Further collisions reduce the energy of these electrons into thermal range. These low-energy electrons are then captured by suitable sample molecules, which reduces the total electron population within the cell. Therefore, with higher sample concentration the conductivity of an existing gas will drop noticeably, which is recorded by the µECD outcoming signal detector.
(Note that the raw signal represents a drop in electron current signal, flipped over to positive peaks through the GC electronics and software.)

Sample Preparation & Analysis

PFT is pumped into the drilling fluid during coring. When core is delivered to the deck, small core samples are placed in headspace vials, sealed, and heated before headspace analysis on the GC2. The presence of a PFT peak from a sample from the interior of a core indicates core contamination from drill fluid, which may contain contaminating microbes.

Sample Collection

Sediment samples are collected from the edge and center of the core on the catwalk immediately after cores are retrieved. The sample from the outer edge is used to confirm successful delivery of the tracer to the core, whereas the interior sample is used to estimate the quantity of intrusion of drill water into the core. Because the exterior of the core liner is coated with drilling fluid, contact with the liner should be avoided while collecting core samples for PFT analysis.

Unconsolidated Sediments

1. After cutting the core liner, break up sediment core by pulling sections apart rather than cutting with a knife to ensure that the tracer is not dragged through the core with the knife.

Extracted records:
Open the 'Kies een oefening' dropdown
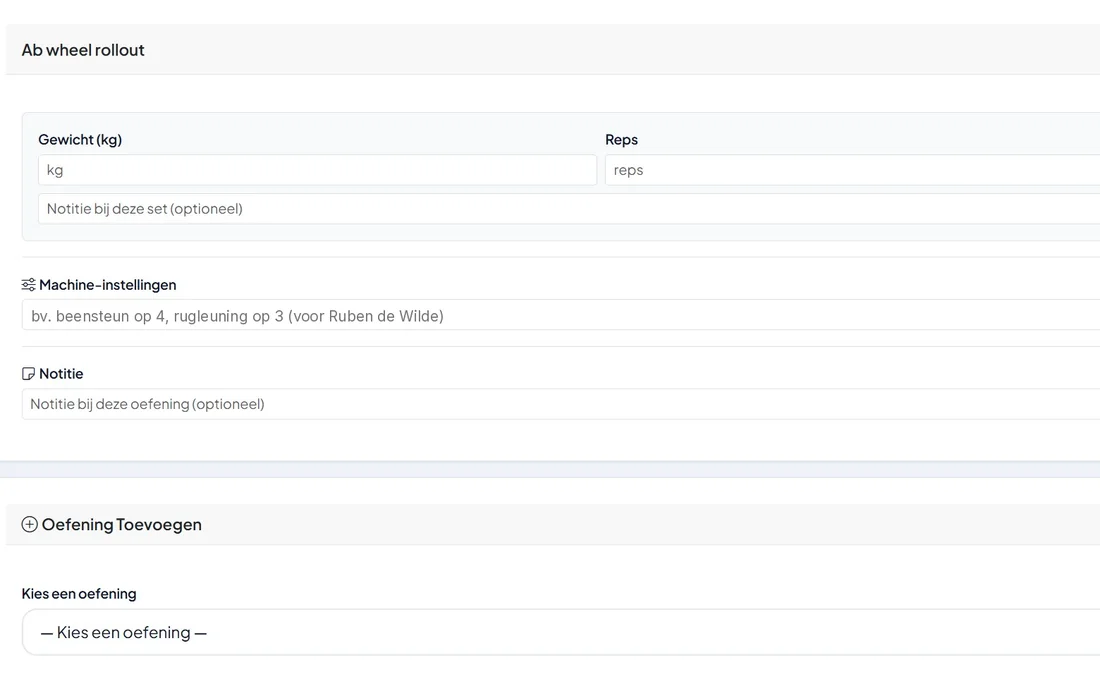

---

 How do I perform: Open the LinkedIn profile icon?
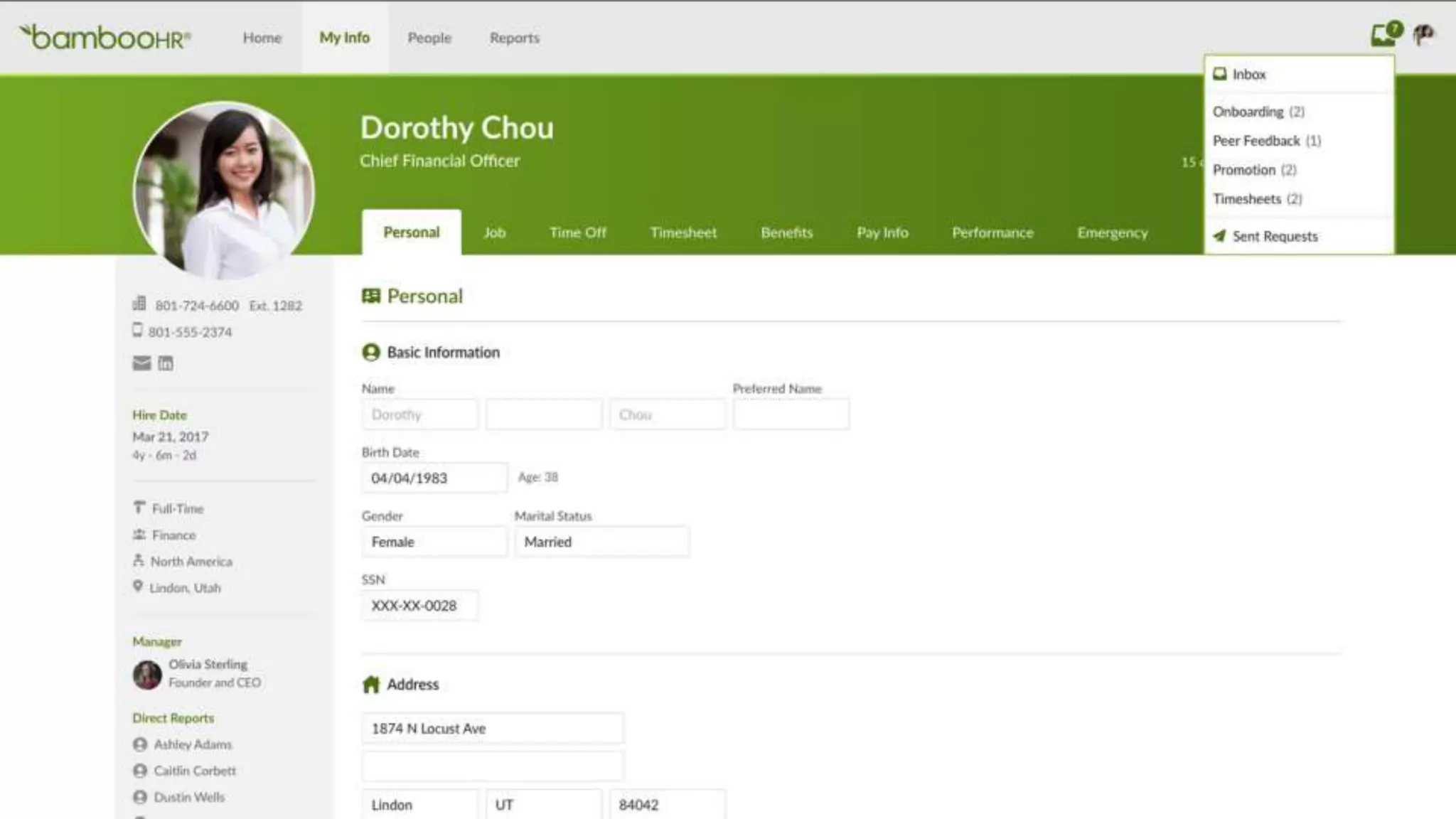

Parts of the exercise:
[a] In the PFT core sampling text, what is the sediment sample from the outer edge of the core used for?
[b] According to the PFT core sampling text, why should unconsolidated sediment cores be broken up by pulling sections apart instead of cutting them with a knife?
[c] Pick up the PFT core sampling procedure where it stops and carry it on.

Answers to the problems:
[a] It confirms that the tracer was successfully delivered to the core.

[b] Pulling sections apart keeps the knife from dragging the tracer through the core. That matters because the tracer in the interior is used to judge how much drill fluid has intruded into the core.

[c]
2. Cut the Luer end off 5 mL plastic syringes (one for each sample to be collected).
3. Collect one plug sample (~3 cm³) using a cut-off syringe from the outer edge of the sample along the core liner.
4. Collect another plug sample (~3 cm³) using another cut-off syringe from near the center of the core.
5. Immediately extrude each sample into a 20 mL headspace vial and seal with gas-tight PFTE -lined cap and septa.

Consolidated Sediments

1. After cutting the core liner, place the core on a fresh sheet of aluminum foil.
2. Pare the exterior of the core using hammer, chisel, and tongs. Before using these tools, pass them through a flame torch to remove any PFT contaminant.
3. Collect one sample (~3 cm³) from the outer edge of the sample along the core liner.
4. Collect another sample (~3 cm³) from near the center of the core.
5. Immediately place each sample into a 20 mL headspace vial and seal with gas-tight PFTE-lined cap and septa.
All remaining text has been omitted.